[Start of section]

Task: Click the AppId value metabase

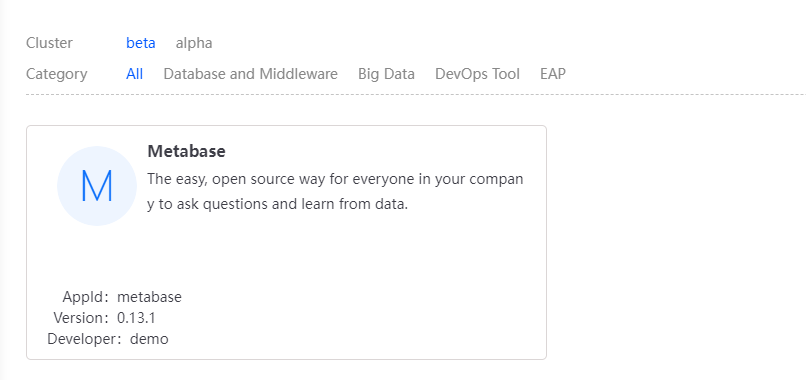Action: [x=149, y=297]
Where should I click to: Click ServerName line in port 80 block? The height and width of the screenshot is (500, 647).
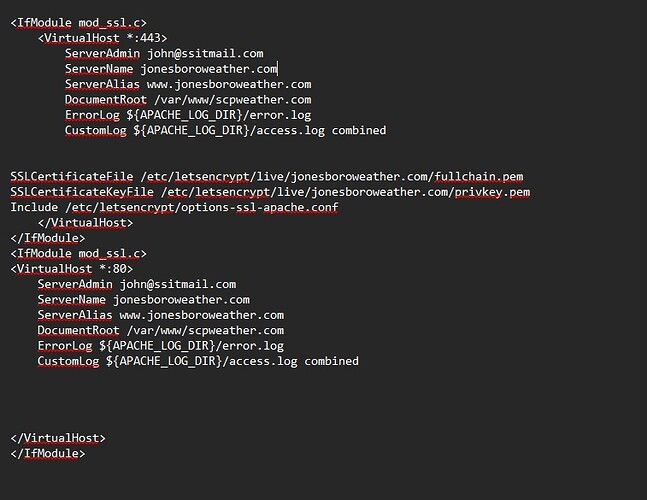[144, 300]
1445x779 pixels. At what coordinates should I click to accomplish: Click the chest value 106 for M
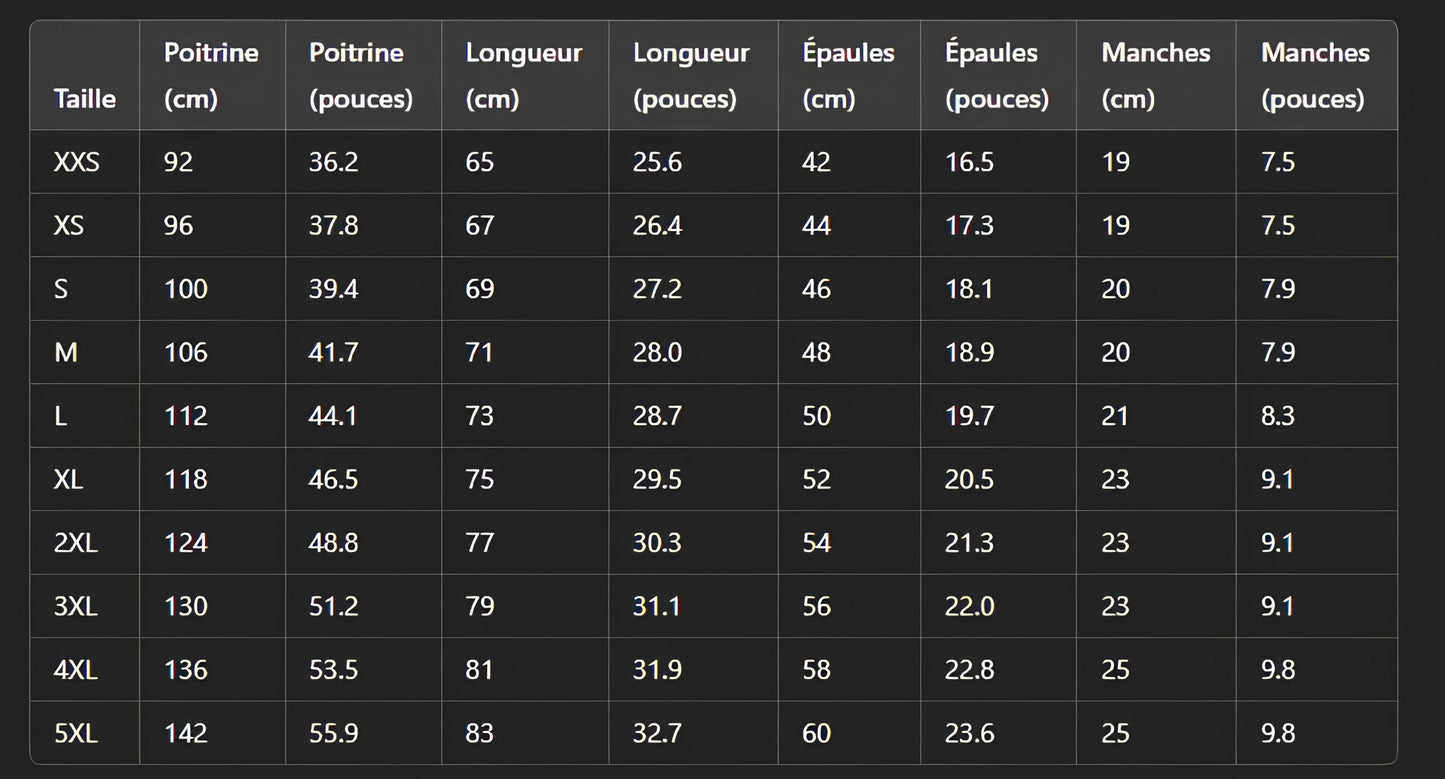[186, 353]
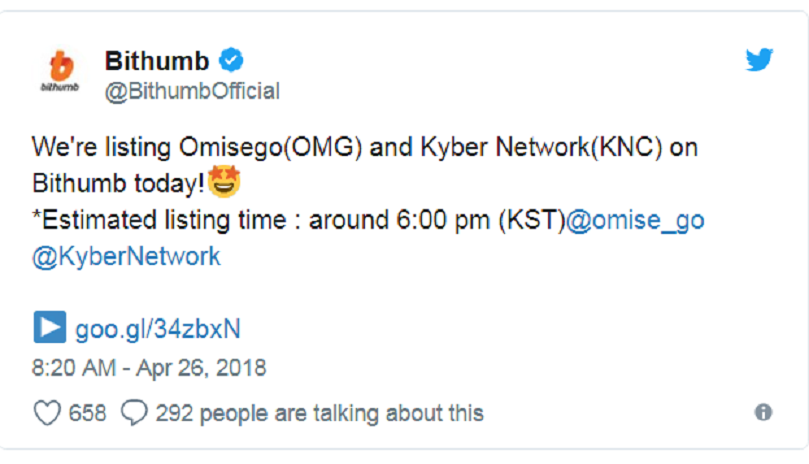Like the tweet with the heart icon
Viewport: 809px width, 464px height.
pyautogui.click(x=46, y=412)
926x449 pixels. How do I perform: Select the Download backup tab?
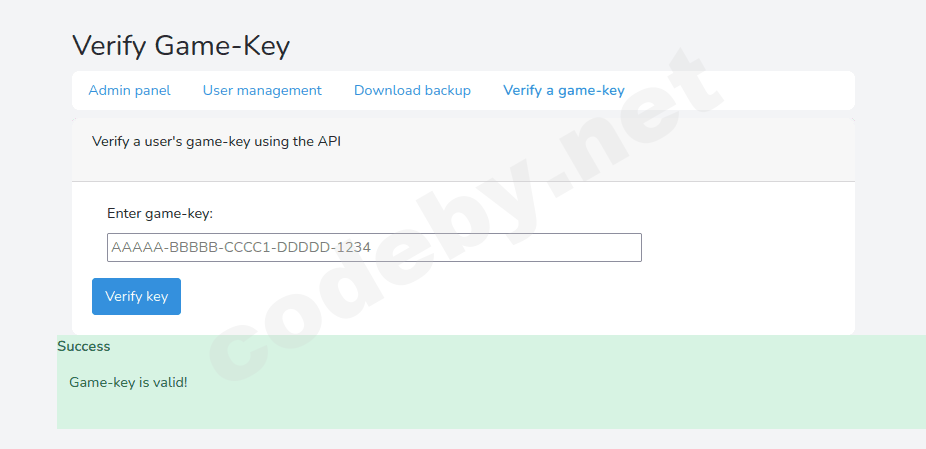tap(412, 90)
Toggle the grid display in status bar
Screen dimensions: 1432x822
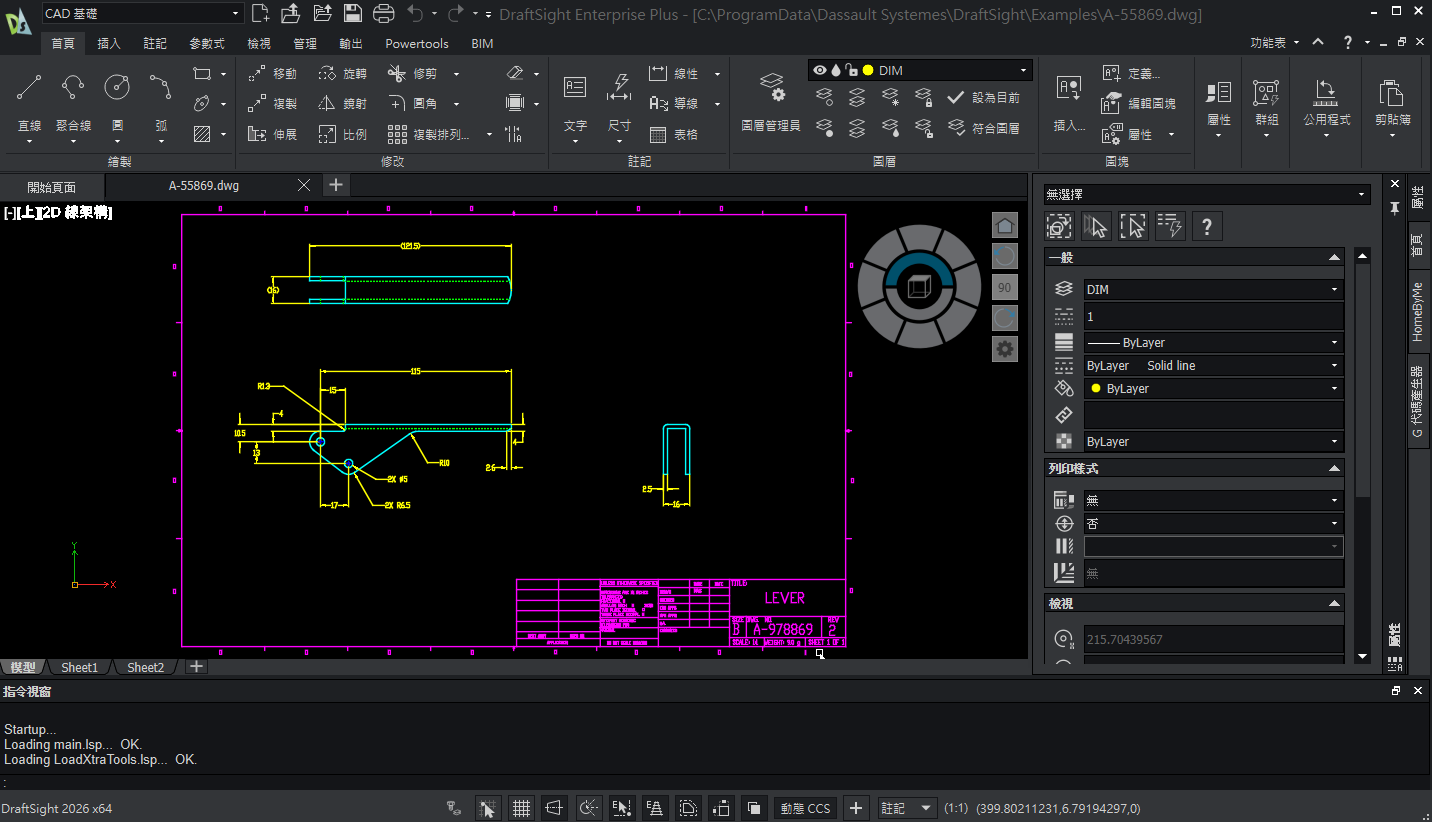pos(521,808)
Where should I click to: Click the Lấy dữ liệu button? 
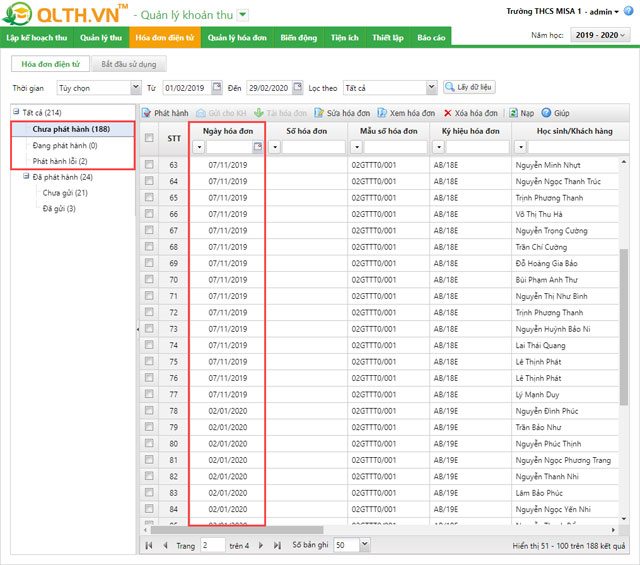pyautogui.click(x=469, y=88)
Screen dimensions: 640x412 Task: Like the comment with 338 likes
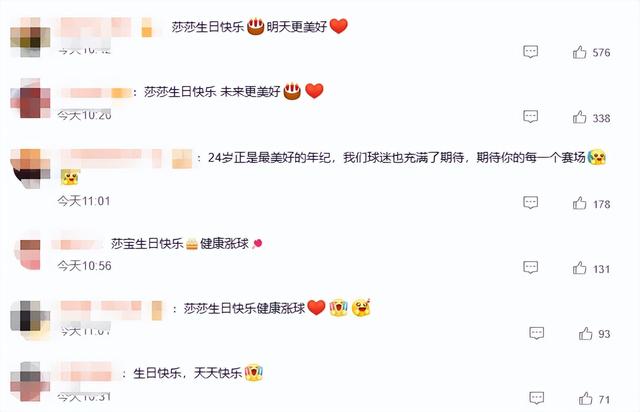point(579,118)
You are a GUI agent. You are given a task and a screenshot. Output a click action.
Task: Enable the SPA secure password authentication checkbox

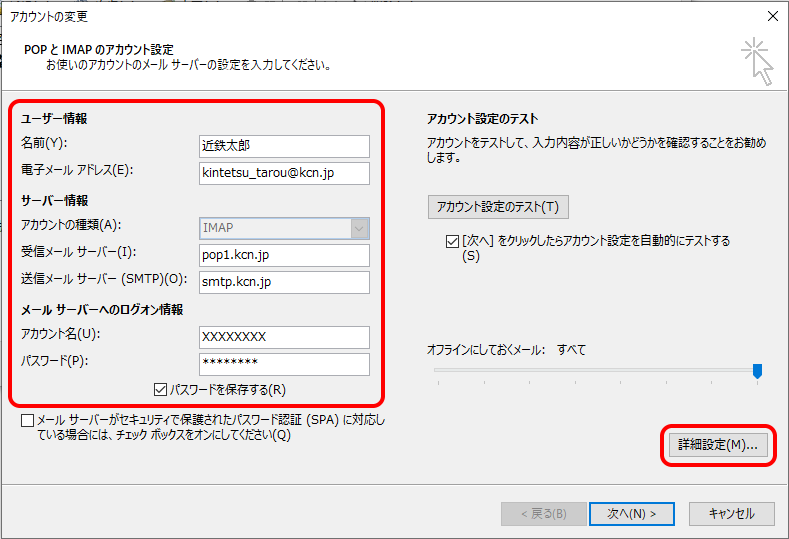[28, 421]
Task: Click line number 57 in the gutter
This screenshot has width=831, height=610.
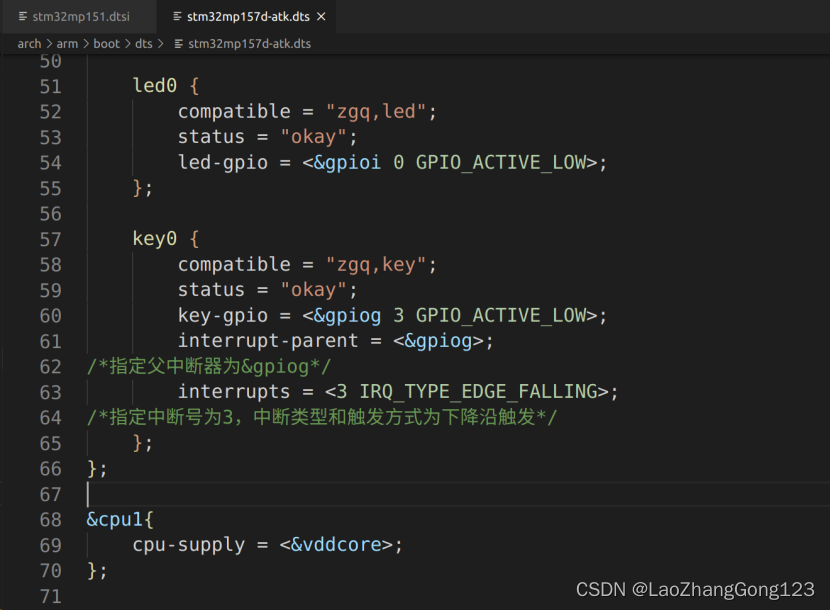Action: tap(50, 238)
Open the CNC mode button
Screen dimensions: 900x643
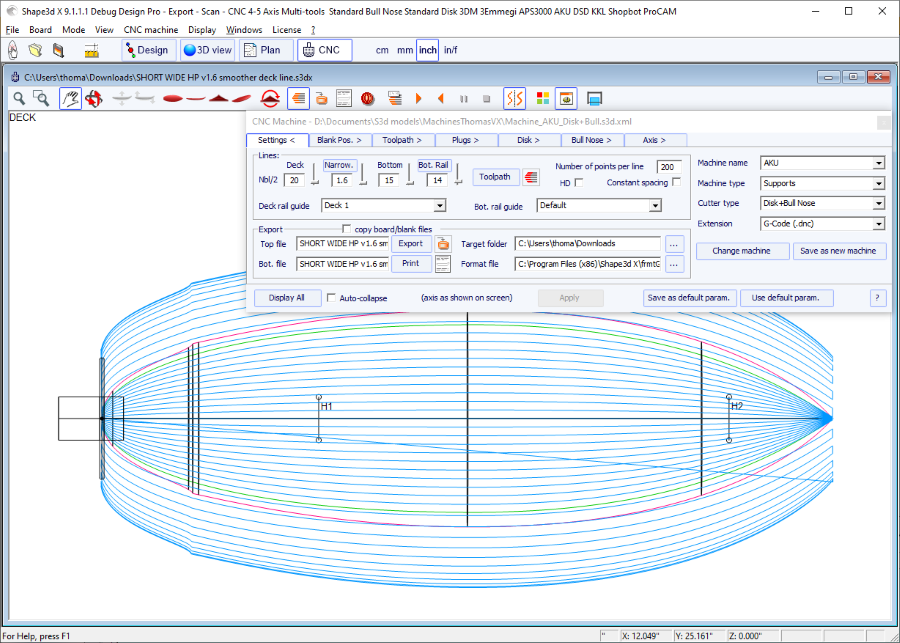pyautogui.click(x=324, y=50)
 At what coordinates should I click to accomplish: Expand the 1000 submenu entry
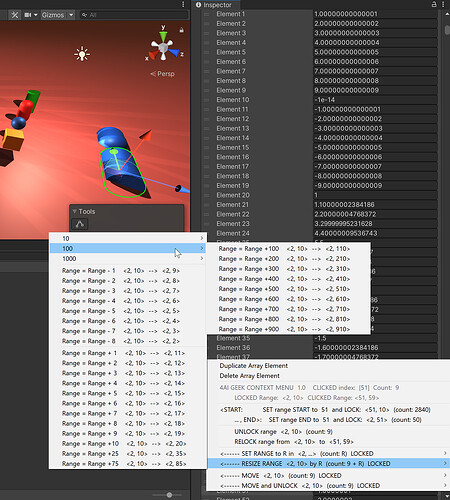[128, 259]
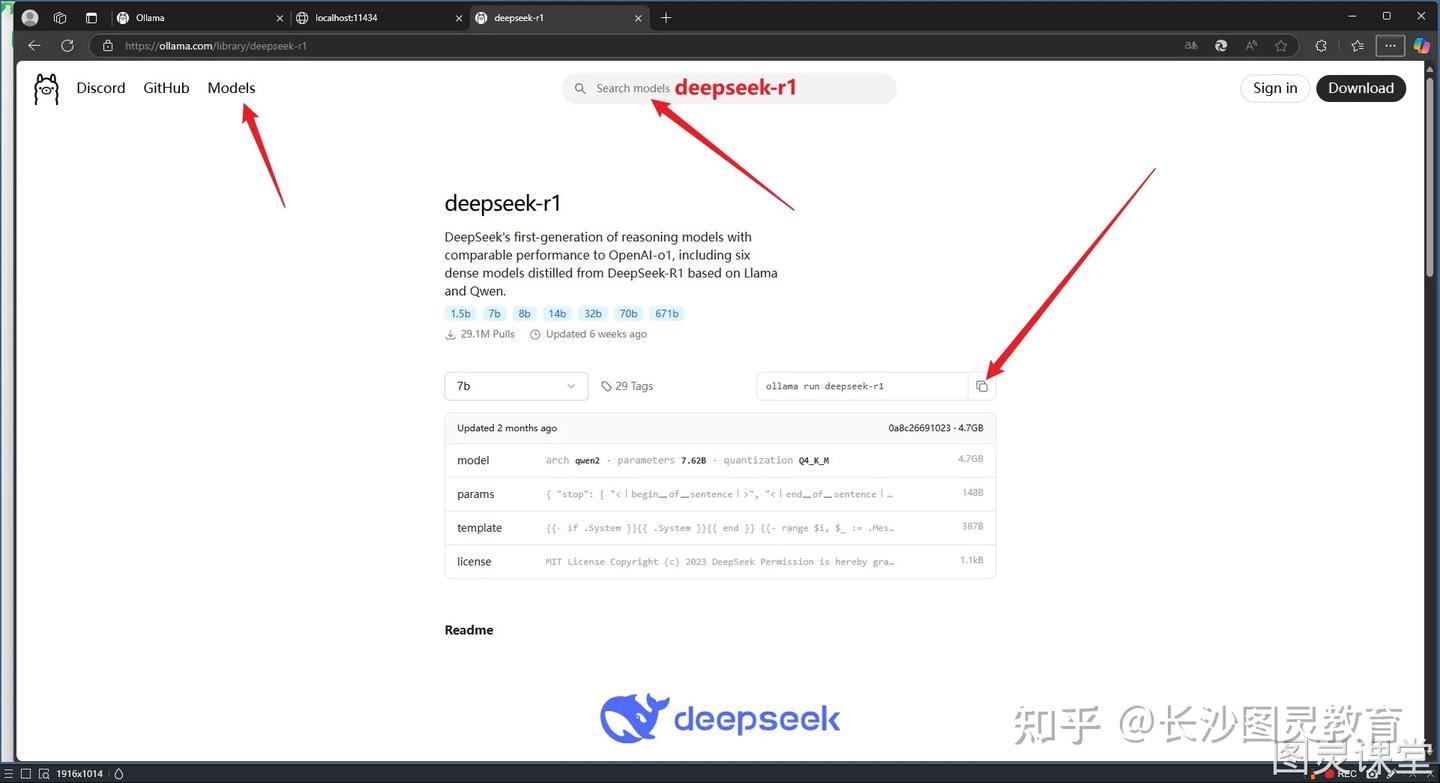Open Copilot from the browser toolbar
1440x783 pixels.
tap(1421, 45)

[End of section]

## Exercise objective
Transcribe exactly, and without any pictures, each line from the one that holds "Task: Enable the" through the final line of the material above.

## Response
Task: Enable the SPA secure password authentication checkbox

[28, 421]
Task: Click line number 57 in the gutter
This screenshot has width=831, height=610.
Action: tap(50, 238)
Open the CNC mode button
Screen dimensions: 900x643
pyautogui.click(x=324, y=50)
 At what coordinates should I click to accomplish: Expand the 1000 submenu entry
[128, 259]
Open Copilot from the browser toolbar
1440x783 pixels.
tap(1421, 45)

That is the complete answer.